Lc 10, 13-16 – Subida a Jerusalén: Ciudades impenitentes
/ 27 septiembre, 2016 / San LucasTexto Bíblico
13 ¡Ay de ti, Corozaín; ay de ti, Betsaida! Pues si en Tiro y en Sidón se hubieran hecho los milagros que en vosotras, hace tiempo que se habrían convertido, vestidos de sayal y sentados en la ceniza.14 Por eso el juicio les será más llevadero a Tiro y a Sidón que a vosotras.15 Y tú, Cafarnaún, ¿piensas escalar el cielo? Bajarás al abismo.16 Quien a vosotros escucha, a mí me escucha; quien a vosotros rechaza, a mí me rechaza; y quien me rechaza a mí, rechaza al que me ha enviado».
Sagrada Biblia, Versión oficial de la Conferencia Episcopal Española (2012)
Homilías, comentarios y meditaciones desde la tradición de la Iglesia
Santa Catalina de Génova
El libre albedrío: Consentir en la conversión
«Quien a vosotros escucha a mí me escucha» (Lc 10,16)[fr]
Dios incita al hombre a levantarse del pecado. Luego, con la luz de la fe le ilumina la inteligencia; más tarde, gracias a un gusto y una cierta dulzura le enciende la voluntad. Todo esto lo hace Dios en un instante, aunque nosotros tengamos que expresarlo por muchas palabras e introduciendo un intervalo de tiempo.

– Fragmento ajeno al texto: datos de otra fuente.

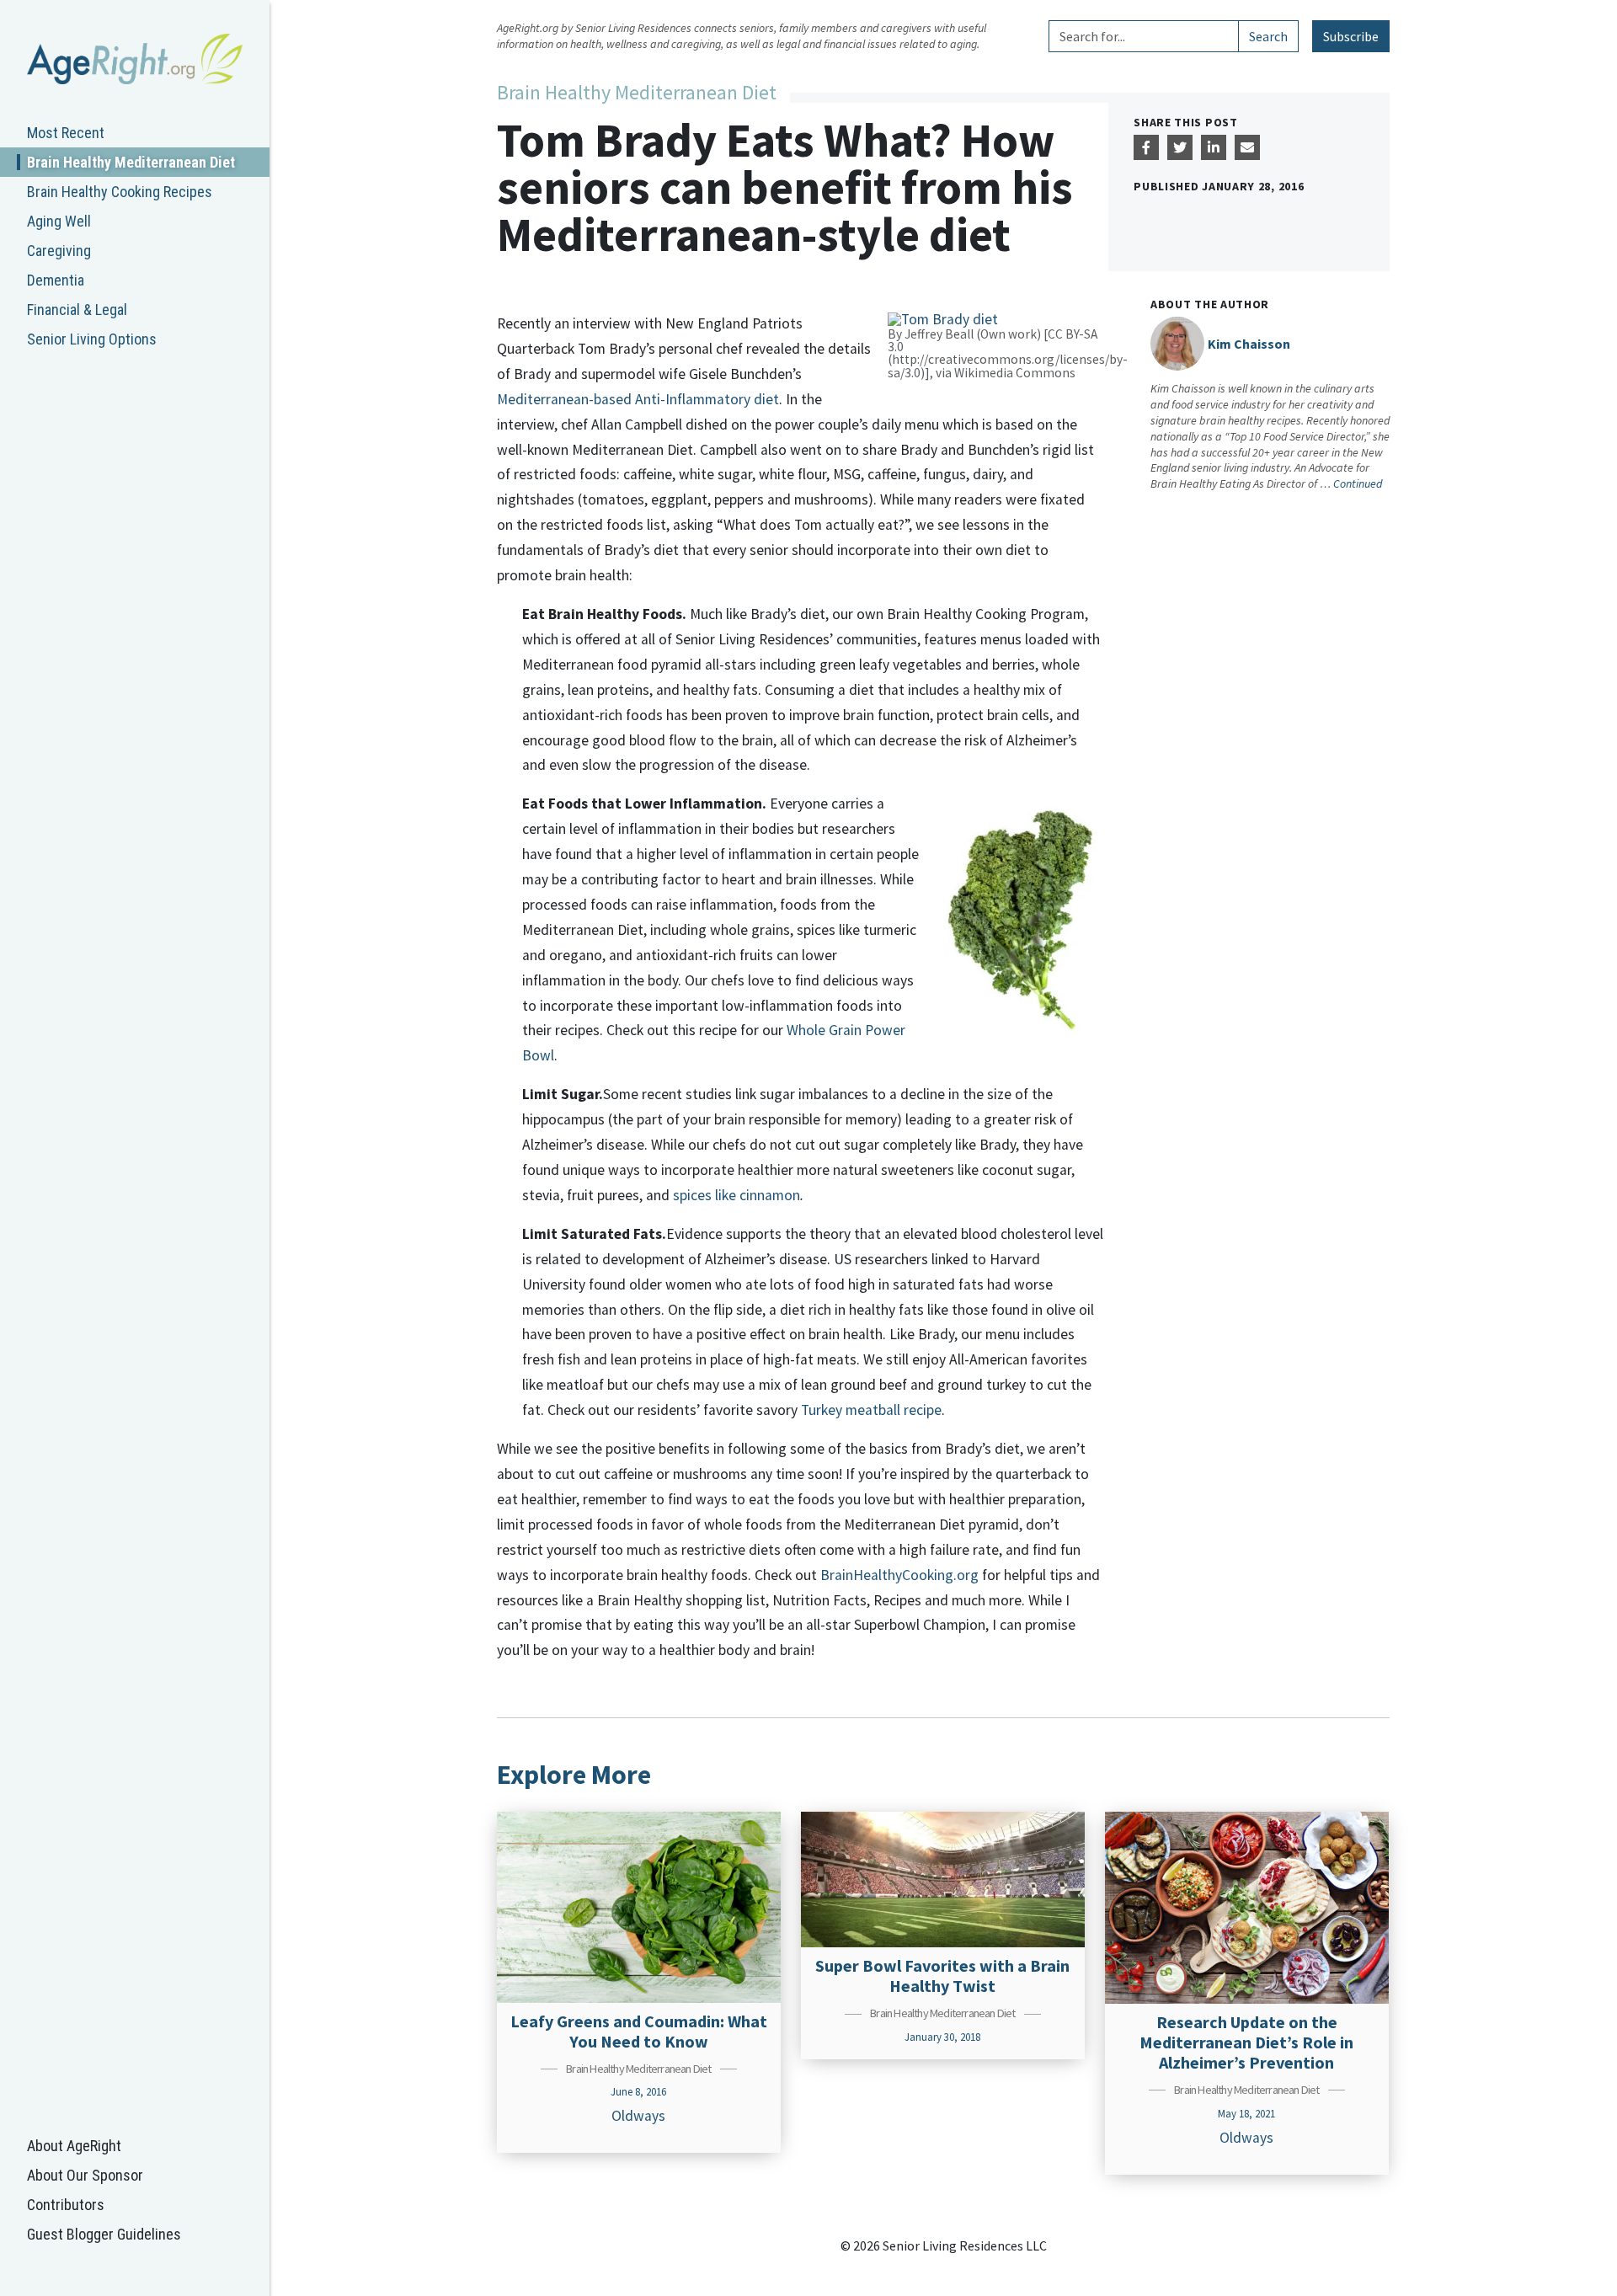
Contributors (65, 2204)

Dios obra todo esto en el hombre según el fruto que prevé. A cada uno se le otorga gracia y luz suficiente para que, haciendo lo que está a su alcance, pueda salvarse, sólo dando su consentimiento a la obra de Dios. Este consentimiento se realiza de la manera siguiente: Cuando Dios ha hecho su obra, basta al hombre con decirle: «Estoy contento, Señor, haz de mí lo que quisieres, me decido a no pecar más y dejar todas las cosas del mundo por tu amor.»
Este consentimiento y este movimiento de la voluntad se realizan con tanta rapidez que el hombre se une a Dios sin que se dé cuenta de ello, ya que se realiza en el silencio. El hombre no ve el consentimiento pero le queda una impresión interior que le empuja a seguir en él. En esta operación se encuentra inflamado y aturdido, estupefacto, sin saber qué hacer y a dónde volverse. Por esta unión espiritual el hombre queda ligado a Dios por un lazo casi indisoluble, porque Dios hace casi todo, habiendo consentimiento por parte del hombre. Si éste se deja conducir, Dios lo conduce y lo encamina a la perfección que le tiene destinada.
San Francisco de Sales, obispo
Sermón: La fuente de la incredulidad
«Quien a vosotros rechaza a mí me rechaza» (Lc 10,10)IX, 312 y X, 408
«Si en Tiro y en Sidón hubieran sido hechos los milagros que en vosotros se han hecho, tiempo ha que hubieran hecho penitencia.» Lc 10, 13
La gran fuente de incredulidad son el orgullo y la vanidad. Es propio del orgullo arrastrar a las almas a toda clase de males, pero sobre todo a aquellos que nos hacen aferrarnos de tal modo al propio juicio, que nos obstinamos en no someterlo a nadie, por autoridad que pueda tener sobre nosotros.
Esta vanidad de estimar tanto el propio juicio, lleva a la incredulidad y a desestimar el juicio de los demás y nos hace razonar así: ¿Por qué he de sujetarme a creer que lo que me dicen es cierto? ¿Es que yo no entiendo y no sé como los demás?
¡Dios mío, en qué peligro están las almas que se dejan llevar así por su propio juicio estimándolo tan alto! Porque la pasión nos lleva hasta la obstinación.
Es cierto que nuestra fe no es palpable y que no depende de los sentidos. Es un don de Dios que Él infunde en el alma humilde, porque la fe no habita en quien está lleno de orgullo. Hay que tener humildad para recibir ese rayo de luz divina, que es don puramente gratuito.
Escuchad cómo hablaba el Salvador a los fariseos: «¿Cómo vais a poder creer vosotros que estáis hinchados de vanagloria y de propia estima?.» Es un gran mal el dejarse arrastrar de esa forma, porque los teólogos enseñan que cuando cedemos a las pasiones, ellas nos conducen hasta el pecado. Tener las pasiones agitadas no es pecado, pero es cosa muy diferente seguir los sentimientos de ellas. Por ejemplo, despecharse y obstinarse después: eso sí que es pecado.
Y es así; ¿por qué?, para que así veamos la infinita misericordia de Dios, comparándola con la miseria del pecador. En efecto, dice la Escritura: «Que Dios hace su trono de nuestra miseria.» (Salmos 92 y 137).